Quantum Computers (QCs) are devices that exploit genuine quantum properties of matter, such as superposition states or entanglement, allowing them to outperform today’s best supercomputers (Quantum Advantage) for some specific types of computations. These include prime-number factorisation (the basis of currently used encryption protocols), the management of large databases and the accurate simulation of quantum many-body systems. Attaining Quantum Advantage will change the way in which we process, search and share information, including artificial intelligence (through quantum machine learning), and have a transformative impact on the simulation and development of novel materials and chemicals with applications in energy (magnets, batteries, superconductors), agriculture (more efficient and sustainable fertilizers) or biomedicine and biotechnologies.

In QCs the smallest logical unit is the quantum bit, a two-level quantum system that can assume the states |0> or |1> or any arbitrary linear combination of these, such as: a|1> + b|0>, with a and b being complex numbers. A quantum information register can therefore process information states that are forbidden to a classical one and, in particular, handle all possible outcomes of a given computational problem. This ‘‘quantum parallelism’’ gives a resource that can greatly simplify some computational tasks.

We recently demonstrated that Yb(trensal) is an excellent electronic qubit displaying coherent Rabi oscillations of the electronic spin extending to the microsecond region (paper). Additionally, in collaboration with colleagues at the University of Parma, we showed that Yb(trensal) is a prototypical coupled electronic-qubit−nuclear-qudit (paper) and put forward a proposal to exploit the multilevel structure of the qudit to encode a logical qubit protected against both amplitude or phase shift errors. Here the nuclear qudit encodes the quantum information and the electronic qubit is used as an ancilla to detect errors. Thus, we developed molecular prototypical electronic-qubit-nuclear-qudit coupled systems in which quantum error correction can be intrinsically implemented.

We have also extended the trensal motif and made the complexes functionalizable and ready for surface deposition (paper).

Your project: In your project you will be working on preparing new Ln(trensal) qubits and study their electronic structure, spin-lattice relaxation and coherent magnetic properties.
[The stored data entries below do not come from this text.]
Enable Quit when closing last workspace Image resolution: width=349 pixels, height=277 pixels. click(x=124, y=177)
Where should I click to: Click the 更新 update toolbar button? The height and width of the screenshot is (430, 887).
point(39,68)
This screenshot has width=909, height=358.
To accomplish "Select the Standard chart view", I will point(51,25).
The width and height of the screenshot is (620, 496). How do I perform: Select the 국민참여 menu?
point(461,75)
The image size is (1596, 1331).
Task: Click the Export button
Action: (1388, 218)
In classical computers, the basic unit of computation is the bit, which in binary logic can take two values, |0> or |1>. Implementation of classical bits uses as physical support classical systems displaying two well defined states. In Quantum Computers (QCs), the basic unit of computation is the quantum bit or qubit. Its physical implementation is a two-level quantum system that can assume the states |0> or |1> or any arbitrary linear combination of these, such as: a|1> + b|0>, with a and b being complex numbers. This ‘‘quantum parallelism’’, is expected to enormously increase the potential of information processing. Quantum computing operations are performed by logic quantum gates. The simplest of these are single qubit unitary rotations which, starting from a basis state, say |0> or |1>, produce a superposition, such as: a|1> + b|0>. Quantum computing algorithms can be performed as a sequence of single qubit rotations and gate operations performed on two entangled qubits. For example, in binary arithmetic addition modulus two is performed by the controlled-NOT gate that inverts the state of one qubit (target qubit) if, and only if, the other one (control qubit) is, for example, in the |0> state.
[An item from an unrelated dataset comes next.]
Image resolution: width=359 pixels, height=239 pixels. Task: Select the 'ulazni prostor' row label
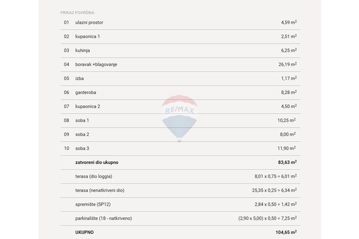(89, 22)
In my group we investigate the potential of heterodinuclear lanthanide complexes to be used as entangled two-qubit quantum gates. Due to the very similar chemistry of the 14 lanthanide ions, heterolanthanide complexes are inherently difficult to synthesise. We recently presented a synthetic procedure to synthesise all dinuclear lanthanide complexes involving Gd-Lu (paper). These complexes are based on the cryptand ligand shown above, which ensures the stability of the complexes, a vital asset for their inclusion in future quantum technology devices.

Your project: You will synthesise new heteronuclear lanthanide complexes based on our established synthetic procedure and study the magnetic properties of these, with emphasis on determining the interaction between the two lanthanide centers and on the coherent magnetic properties of these systems. Additionally, you will be working on extending the choice of lanthanides beyond the late lanthanides (Gd-Lu) to the early lanthanides (Ce-Eu).